For the first time in weeks I felt like I could think clearly. I was confident I finally had all the facts, and I was almost looking forward to going over everything in my mind, picking over the carcass of our relationship and examining each bit in detail. I had sort of detached myself from it in a way; the decision to let Harry go had given me the ability to look at this rationally, without my love for him colouring my view of the situation. I finally understood that there was no way I would ever be able to get over the hurt if Harry was constantly putting pressure on me, and although neither of us had really realised it, that was exactly what he had been doing. In sending him away it had given me the clean break I needed to come to terms with everything and sort my life out.

I'd meant what I'd said to him by the river: I didn't know if there would ever be a future for us, and I believed I was doing the kindest thing to both of us in telling him to move on and be happy without me. I knew that if I kept him close to me while I processed all of this I would end up resenting him, and there would never be any hope for us. In setting him free I was giving him the chance to move on from the hurt I had caused him with my lack of trust. I knew I was taking a big risk, and if my feelings changed and I decided I wanted him back, there would be a high chance he wouldn't want me. But it was the only option I had for now, and I didn't want to think about this too much. I needed to be level-headed.
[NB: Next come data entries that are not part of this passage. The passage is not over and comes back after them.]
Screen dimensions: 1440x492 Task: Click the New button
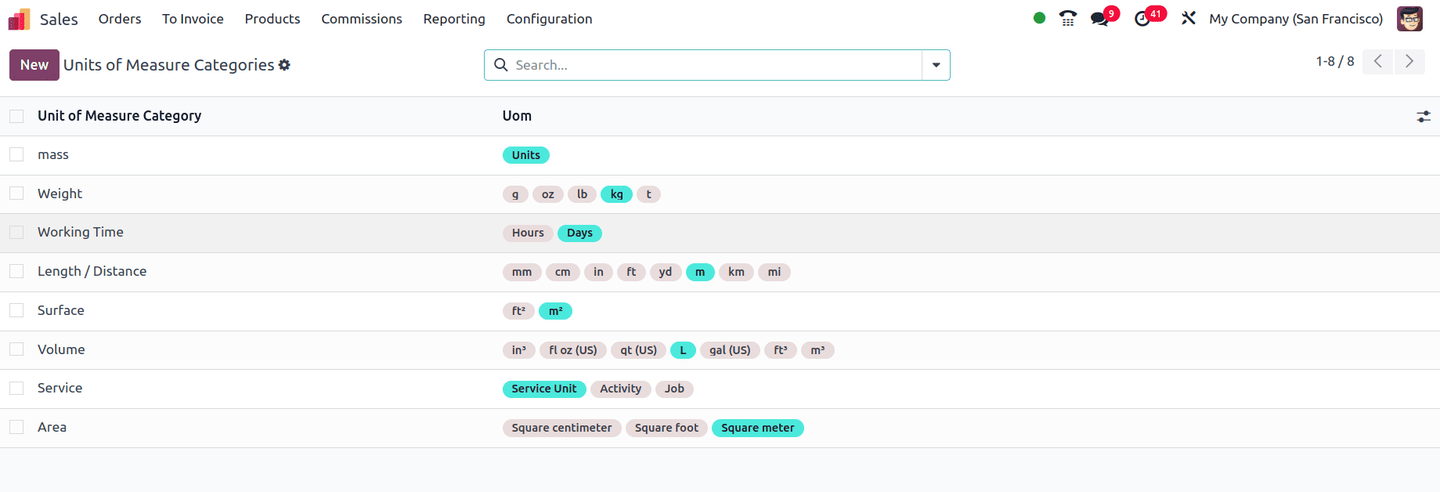(x=34, y=65)
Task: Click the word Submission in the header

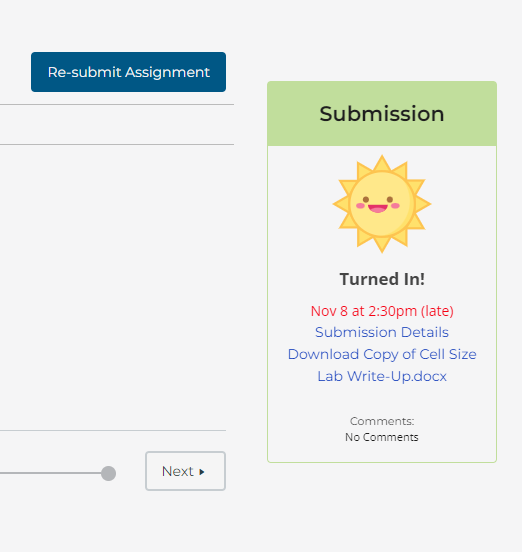Action: tap(382, 114)
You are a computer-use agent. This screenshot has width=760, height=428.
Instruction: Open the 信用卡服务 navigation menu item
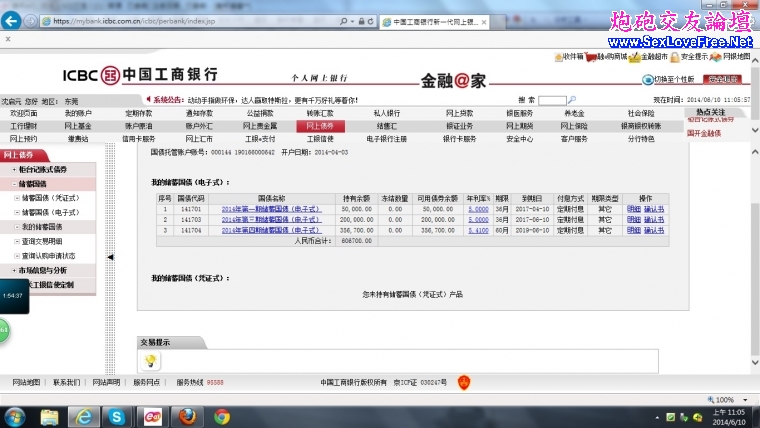pyautogui.click(x=138, y=138)
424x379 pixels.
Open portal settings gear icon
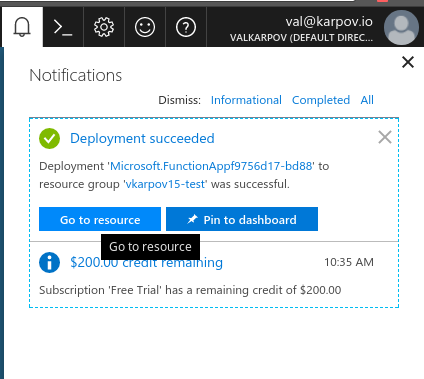pos(104,27)
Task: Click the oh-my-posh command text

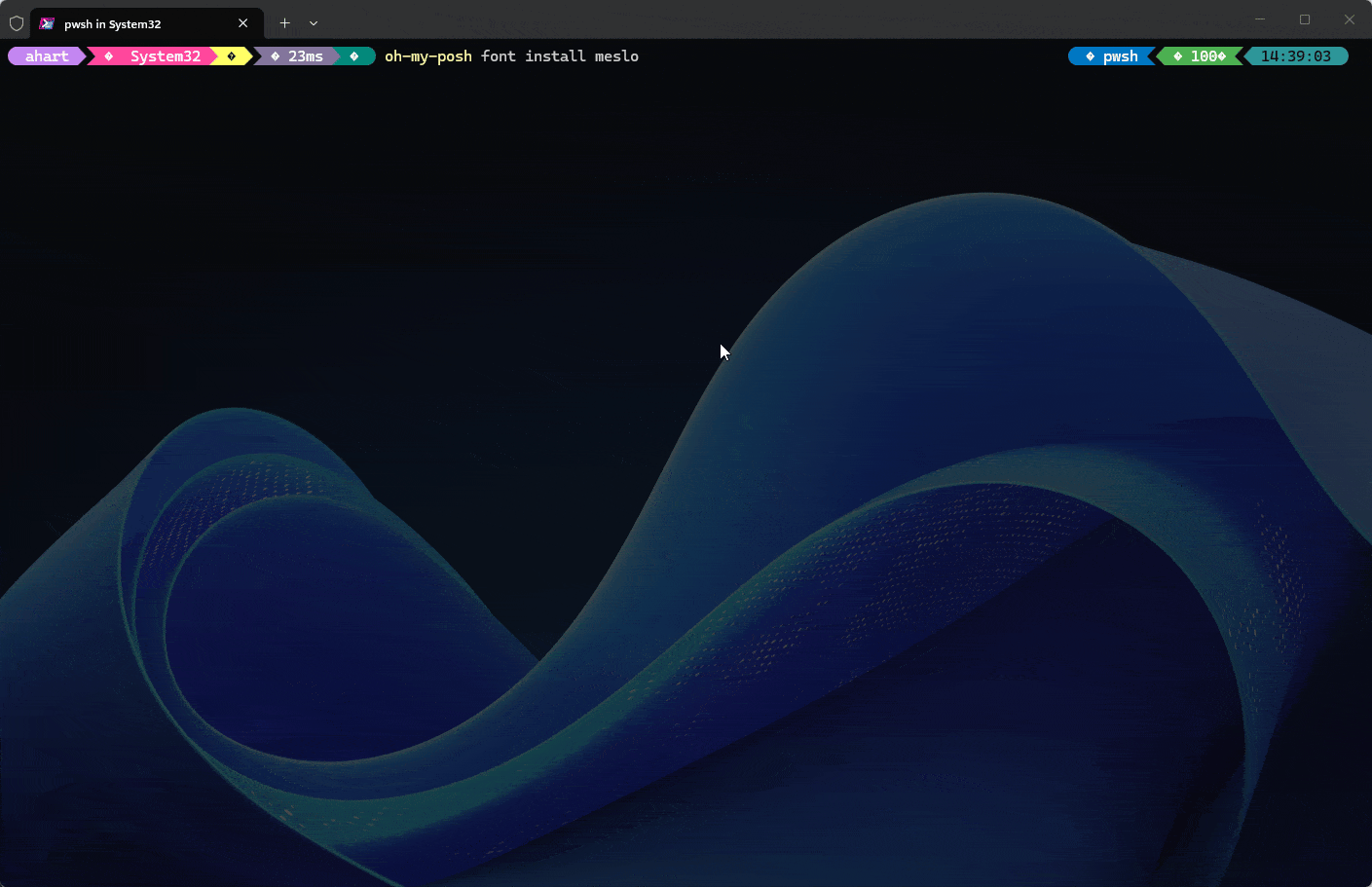Action: [427, 55]
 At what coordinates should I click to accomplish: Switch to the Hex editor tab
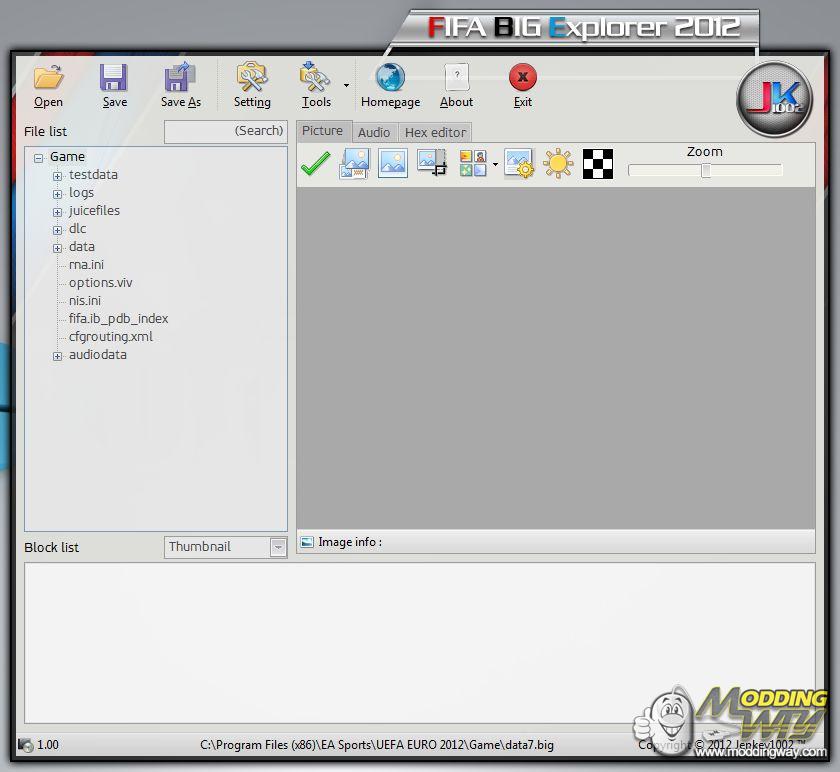[x=435, y=132]
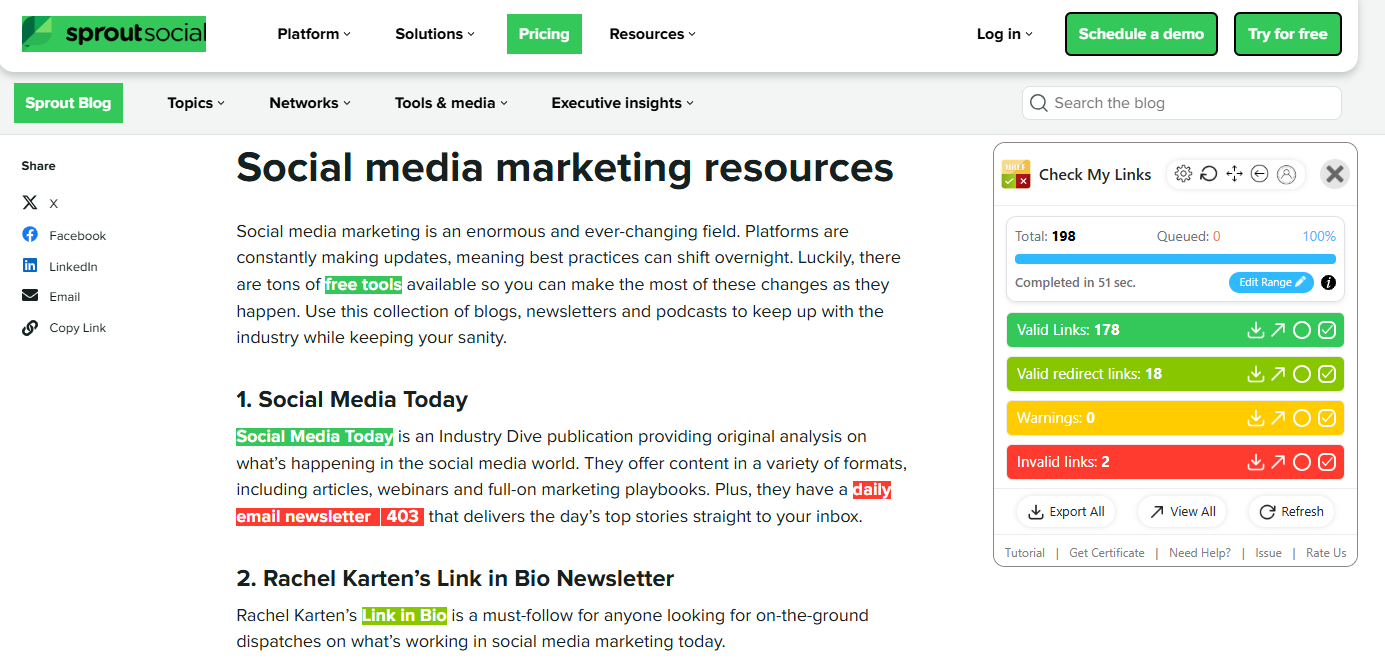The height and width of the screenshot is (663, 1385).
Task: Toggle the circle marker on the Warnings row
Action: coord(1301,418)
Needing some outsider perspective on this latest turn of events, I called Callie.

"I need to tell you something," I said when she answered the phone.

"Oh God, what have you done?" she sighed.

"Why so cynical?!" I demanded.

"Because your life has been a car crash these last few months," she replied bluntly, in true Callie-style.

"Thanks," I said dryly. "I need your take on something, but I need you to stay quiet until I've told you the full story."

"OK," she agreed.

"I mean it. No butting in."

"Alright," she said impatiently.

I took a deep breath.

"This involves Harry Styles doesn't it?" she said, before I could speak.

I exhaled loudly. "If you're going to interrupt I'll call someone else."

"OK, OK," she said quickly. "I'm listening."

"OK," I said, nervously. "So last night, out of the blue, Harry was waiting for me when I finished work -"

"I knew it!" she exclaimed. "I knew it was something to do with that snake!"

I hung up the phone, threw it on the bed, and waited. It lit up immediately.

"Sorry," she said, meekly, when I answered.

"That was your final warning," I said. "Interrupt me again and I'll call Sarah and talk to her about this instead."